== Short task ==
Copy the data below line for line, keeping every character unchanged.

Items from a dataset
==*==

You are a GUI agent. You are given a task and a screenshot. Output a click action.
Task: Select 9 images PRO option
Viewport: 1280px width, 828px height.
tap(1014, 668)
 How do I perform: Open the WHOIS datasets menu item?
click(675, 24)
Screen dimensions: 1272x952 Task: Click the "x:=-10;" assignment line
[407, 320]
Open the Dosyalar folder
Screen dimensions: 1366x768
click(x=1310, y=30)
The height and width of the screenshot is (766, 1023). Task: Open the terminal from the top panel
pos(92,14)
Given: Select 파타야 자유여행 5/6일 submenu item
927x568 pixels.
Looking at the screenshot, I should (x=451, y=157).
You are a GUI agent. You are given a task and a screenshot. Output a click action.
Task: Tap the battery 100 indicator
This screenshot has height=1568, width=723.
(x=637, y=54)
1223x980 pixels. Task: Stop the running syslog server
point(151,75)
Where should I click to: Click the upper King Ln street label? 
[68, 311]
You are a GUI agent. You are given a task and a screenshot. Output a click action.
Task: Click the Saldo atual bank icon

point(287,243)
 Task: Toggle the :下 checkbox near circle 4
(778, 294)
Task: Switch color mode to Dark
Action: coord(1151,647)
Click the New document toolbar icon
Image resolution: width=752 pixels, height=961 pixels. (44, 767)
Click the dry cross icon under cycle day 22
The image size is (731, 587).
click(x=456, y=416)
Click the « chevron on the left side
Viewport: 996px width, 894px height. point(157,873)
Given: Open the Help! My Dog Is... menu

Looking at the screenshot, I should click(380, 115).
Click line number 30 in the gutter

==*==

== Result ==
You are a GUI agent. You are given a task and a screenshot. Output a click action.
Task: Select 9 images PRO option
Viewport: 1280px width, 828px height.
tap(1014, 668)
 How do I perform: Open the WHOIS datasets menu item?
click(675, 24)
Screen dimensions: 1272x952 Task: Click the "x:=-10;" assignment line
[407, 320]
Open the Dosyalar folder
Screen dimensions: 1366x768
click(x=1310, y=30)
The height and width of the screenshot is (766, 1023). Task: Open the terminal from the top panel
pos(92,14)
Given: Select 파타야 자유여행 5/6일 submenu item
927x568 pixels.
Looking at the screenshot, I should (x=451, y=157).
You are a GUI agent. You are given a task and a screenshot. Output a click action.
Task: Tap the battery 100 indicator
This screenshot has height=1568, width=723.
(x=637, y=54)
1223x980 pixels. Task: Stop the running syslog server
point(151,75)
Where should I click to: Click the upper King Ln street label? 
[68, 311]
You are a GUI agent. You are given a task and a screenshot. Output a click action.
Task: Click the Saldo atual bank icon

point(287,243)
 Task: Toggle the :下 checkbox near circle 4
(778, 294)
Task: Switch color mode to Dark
Action: coord(1151,647)
Click the New document toolbar icon
Image resolution: width=752 pixels, height=961 pixels. (44, 767)
Click the dry cross icon under cycle day 22
The image size is (731, 587).
click(x=456, y=416)
Click the « chevron on the left side
Viewport: 996px width, 894px height. point(157,873)
Given: Open the Help! My Dog Is... menu

Looking at the screenshot, I should click(380, 115).
Click line number 30 in the gutter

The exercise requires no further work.